Has anyone ever said, “You should blog as a way to market your business and/or writing,” and your head starts to spin at the amount of work it would take to write something meaningful once or twice a week? Curating content for a blog is exhausting if you expect to come up with something unique and original day in and day out.
The good news is that with a content curation plan, you can have a continuous supply of blog posts ready to go at a moment’s notice. Think it’s impossible? Try this method.
1. Plan your posting schedule.
How much you post isn’t as important as your consistency in posting. A good average is twice a week, but there are successful blogs that put out content seven days a week and those that only post once every month. If you’re new to the blog scene, twice a week is a great goal.

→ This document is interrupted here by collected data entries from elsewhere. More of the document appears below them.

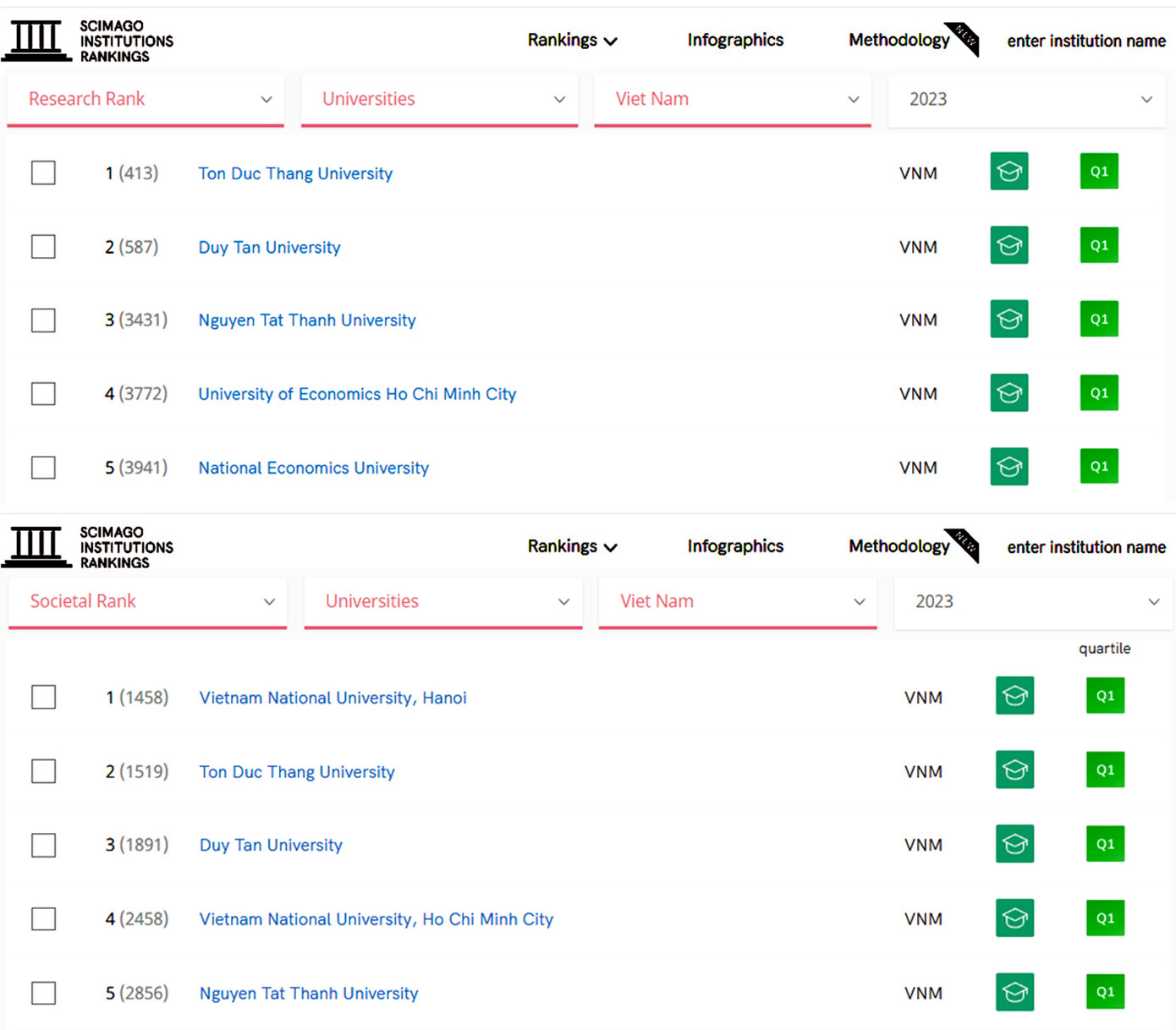Viewport: 1176px width, 1030px height.
Task: Expand the Societal Rank dropdown
Action: [x=147, y=602]

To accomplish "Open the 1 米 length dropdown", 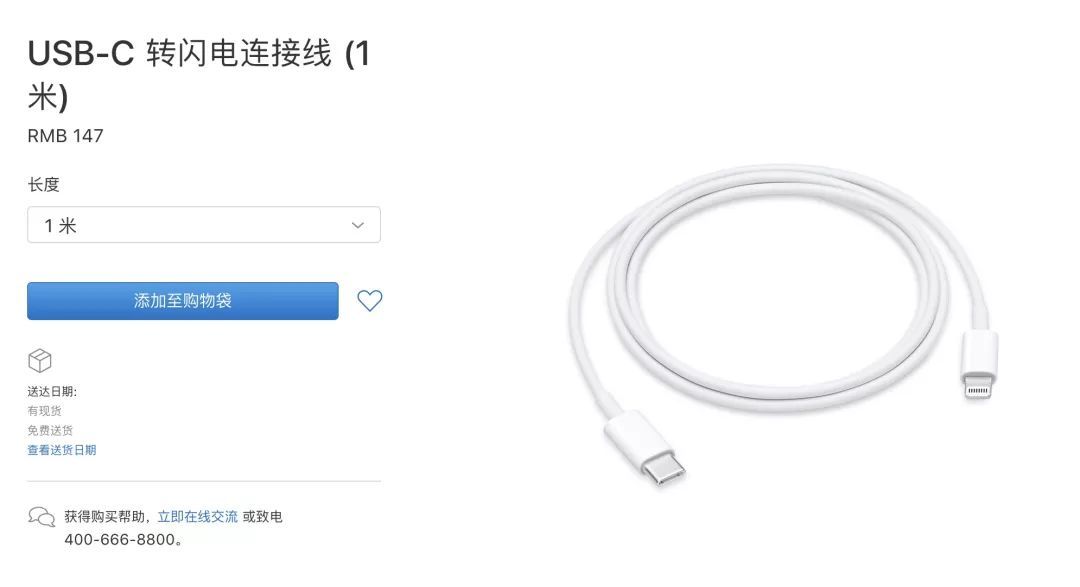I will [204, 225].
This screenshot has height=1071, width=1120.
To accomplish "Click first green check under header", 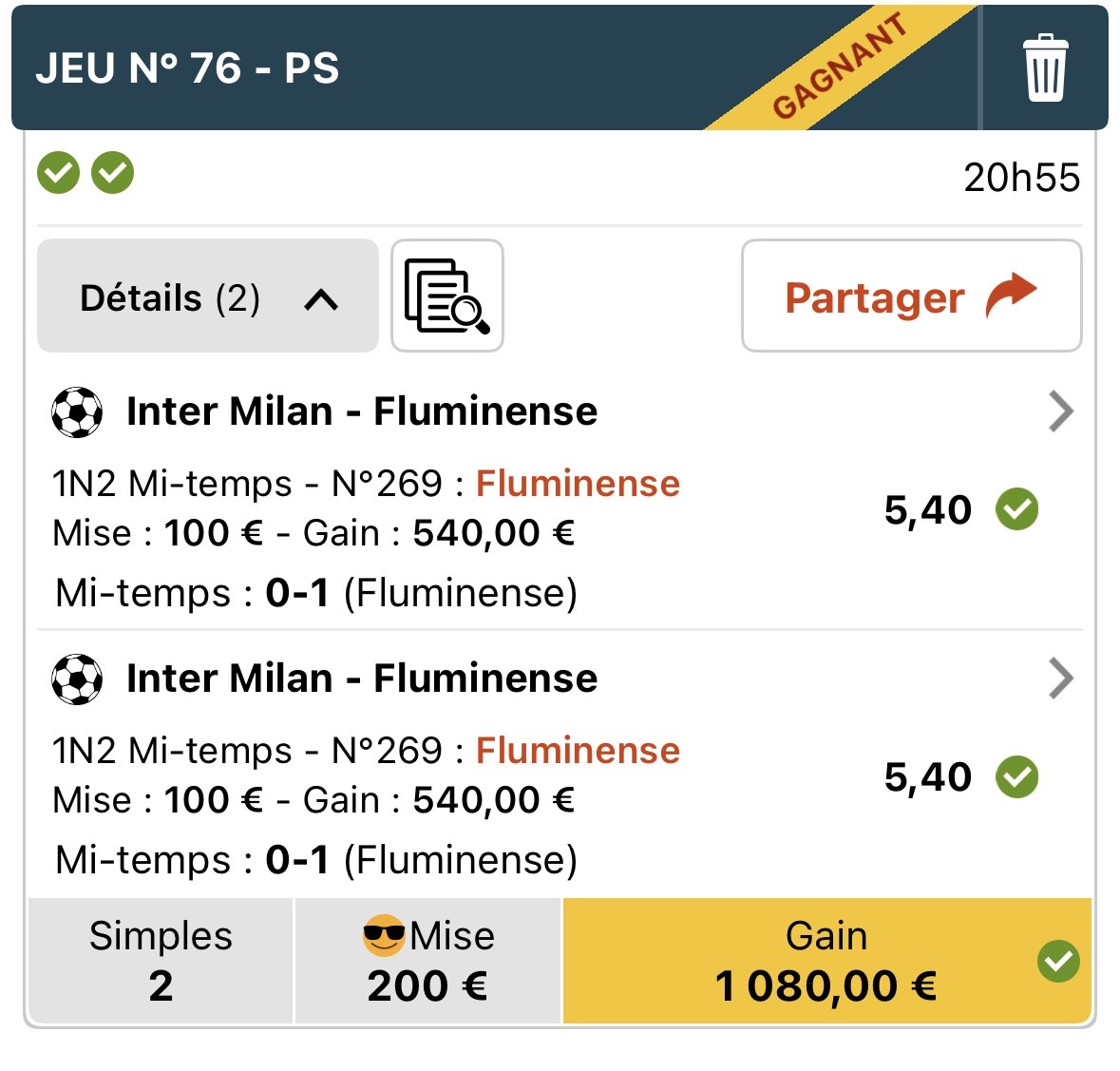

2. Make a list of types of posts.
A good blog has several different types of content, from longer tutorials and/or essays, mixed in with shorter lists, image-based posts, and newsworthy posts. Some topics will do better than others in a particular category. It’s important to keep your content varied because certain types of posts are better for SEO (search engine optimization) and others are better for social sharing. Check off all that apply to your niche.
- Top ten lists
- Question and answer
- Behind the scenes
3. Create a giant pile of keywords.
I like to use pen and paper for this exercise. Get a big notebook and write one word in the center of each piece of paper; circle it. If your niche is home ownership, you might write keywords like:
- Living Room
- Dining Room
- Purchasing a home
- Selling a home
- Building a home
Then, page by page, create a web. Start on the first page (with the word “bedroom”) and write all the words associated with that topic. Don’t be afraid to branch off those words and continue to go more and more detailed.

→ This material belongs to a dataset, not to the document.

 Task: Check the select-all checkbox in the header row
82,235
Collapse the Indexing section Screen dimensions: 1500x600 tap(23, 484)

When you’re finished, you’ll have a notebook full of keywords. Keep the notebook handy because you never know when you might think of something new.

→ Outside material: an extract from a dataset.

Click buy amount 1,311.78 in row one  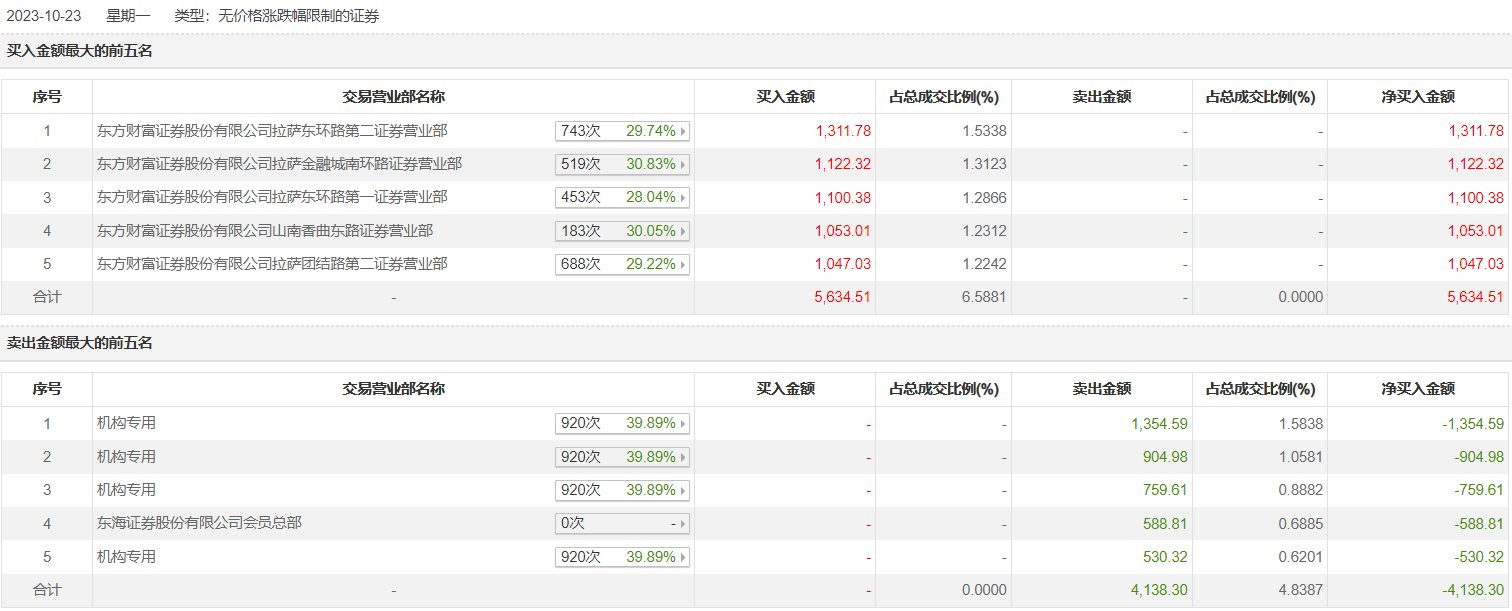coord(843,131)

NOTE: This exercise can also help you get your categories and tags organized on WordPress.
4. Brainstorm titles.
Here’s where you can use help. Grab some newspapers and magazines (or another online site). Look at the titles and use the format to give you a headstart. For example, after searching the front page of BuzzFeed, I found the following titles:
- A Rare Look Inside The Sausage Factory Of Media Consolidation
- 15 Reasons Your Dog Is A Good Dog
- 7 Gross Things You Do That Are Really Satisfying
- Food Magic Tricks You Need To Try
Simply swap out the keywords with your own. Using the example above, here’s happened to the titles:
- A Rare Look Inside the Mortgage Process and What it Means for Your Loan
- 15 Reasons Your Bedroom Isn’t Relaxing and What to Do About It
- 7 Amazing Things You Need to Do to Your Garage That Are Really Satisfying
- Cleaning Magic Tricks You Need to Try Before a Showing
6. Organize your titles by type of post.
Take all your titles and organize them by type of post (in step two). Two of the titles above are going to be lists, one is a behind the scenes, and another is a tutorial. Try to get a good blend of blog post types and sort the titles accordingly.
7. Now write!
If you aren’t sure how to start writing posts to match all these titles, go ahead and Google your title to see what comes up. Read some blog posts and try to make your post better, or if you can’t, zero in on one part of it and make that your entire blog post.
As far as length, it really depends on what you want to accomplish. Some posts are fine at 500 to 800 words. Others will need to be longer. It’ll become clear as you write which ones need more. Google typically likes posts that are a minimum of 1,000 words.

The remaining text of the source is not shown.